═══ MATERIAL FOR THIS TASK

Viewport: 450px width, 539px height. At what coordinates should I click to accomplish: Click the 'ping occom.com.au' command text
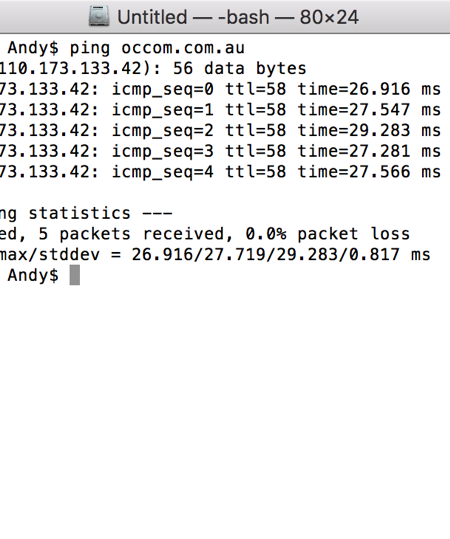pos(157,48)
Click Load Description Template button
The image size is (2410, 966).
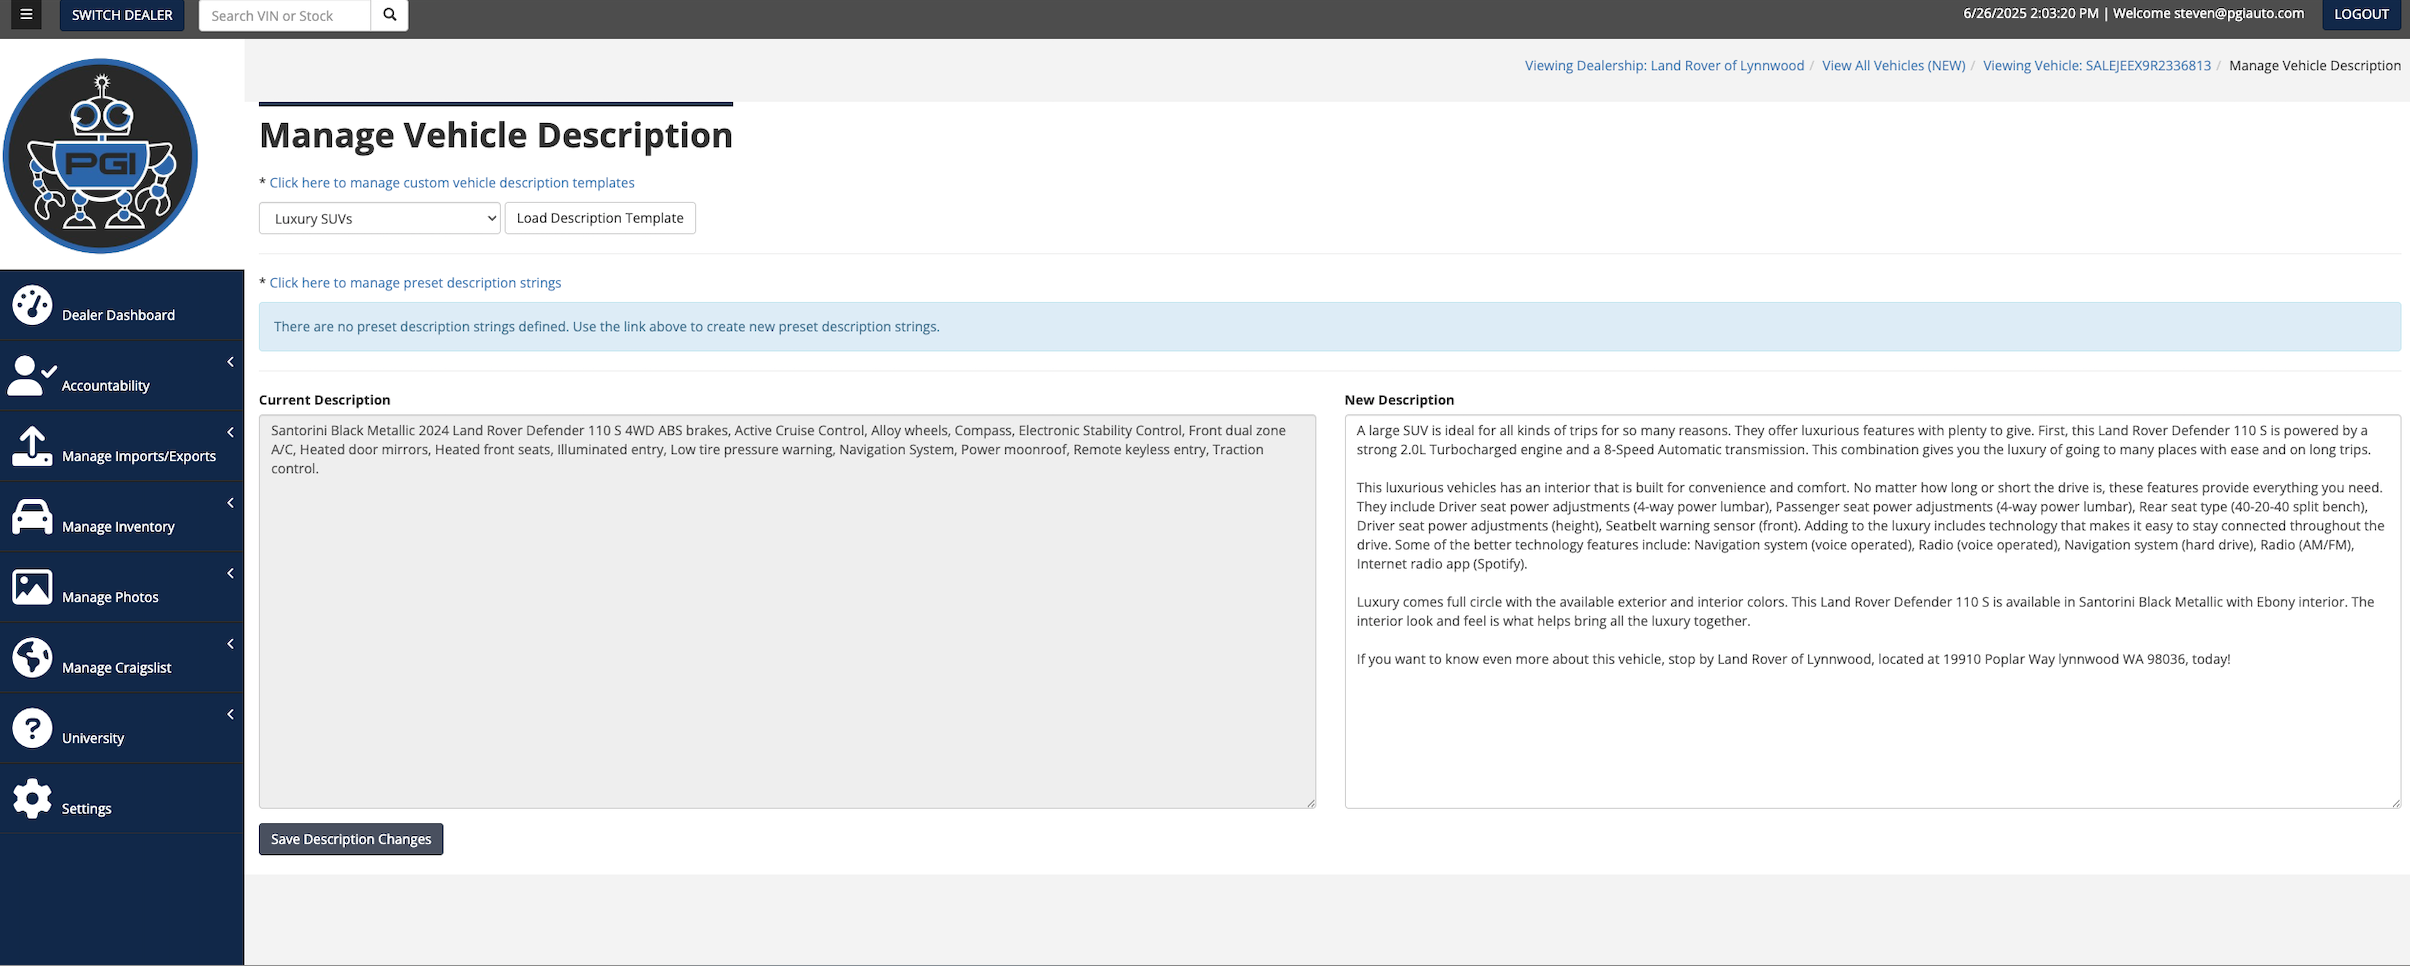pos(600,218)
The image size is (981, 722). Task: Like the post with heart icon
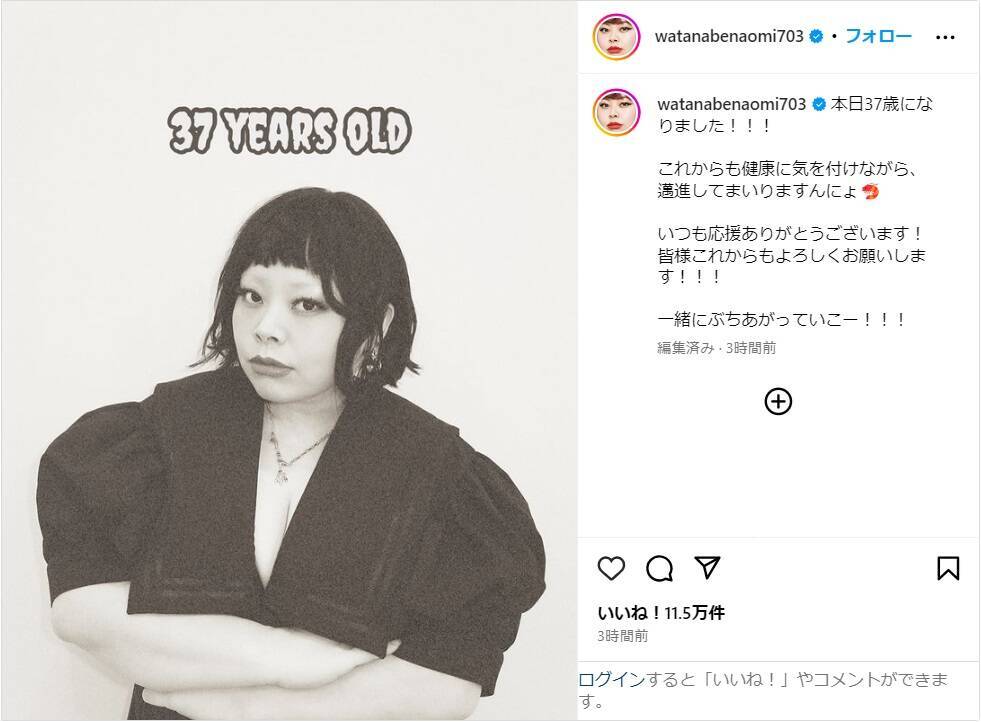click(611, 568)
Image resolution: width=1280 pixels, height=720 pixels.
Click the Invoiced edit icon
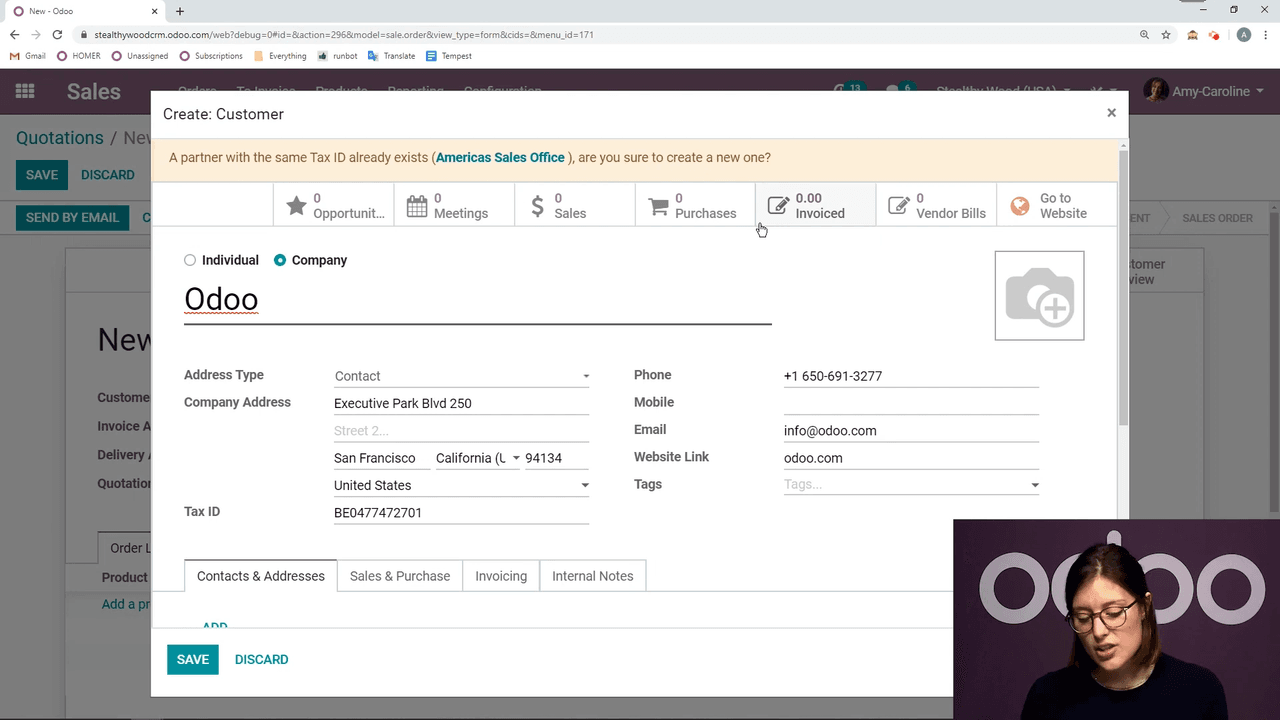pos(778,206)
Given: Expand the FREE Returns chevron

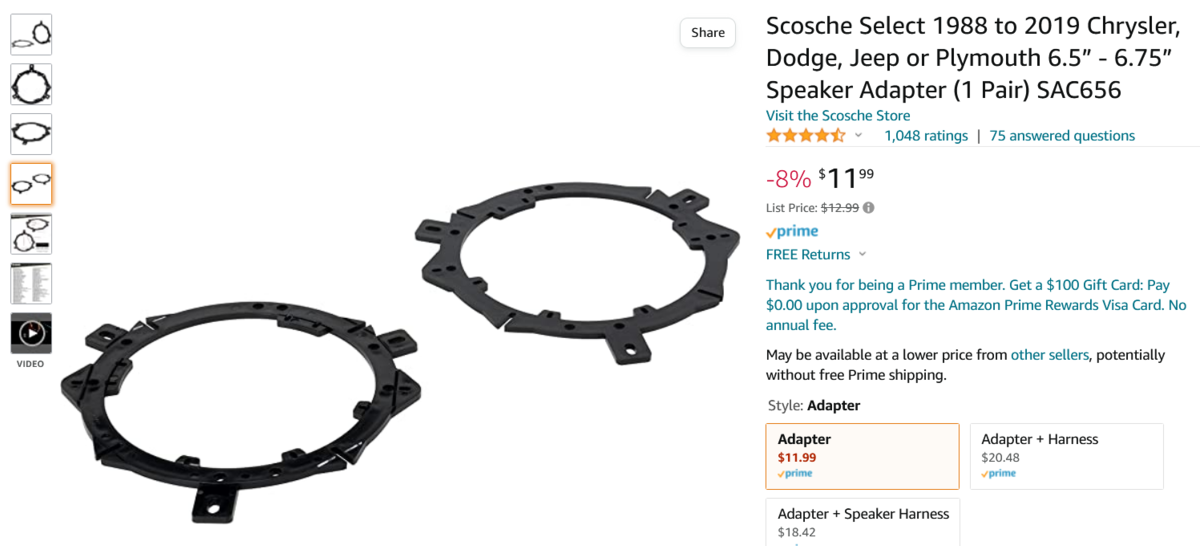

══════

• _EXERCISE_
Repeat the material above exactly; pictures do not belong in the copy.

• _SOLUTION BELOW_
Viewport: 450px width, 539px height. At what coordinates should I click to accomplish: Click the 'ping occom.com.au' command text
pos(157,48)
Click Load Description Template button
The image size is (2410, 966).
pos(600,218)
The image size is (981, 722). Task: Like the post with heart icon
click(611, 568)
Image resolution: width=1280 pixels, height=720 pixels.
Click the Invoiced edit icon
pos(778,206)
Given: Expand the FREE Returns chevron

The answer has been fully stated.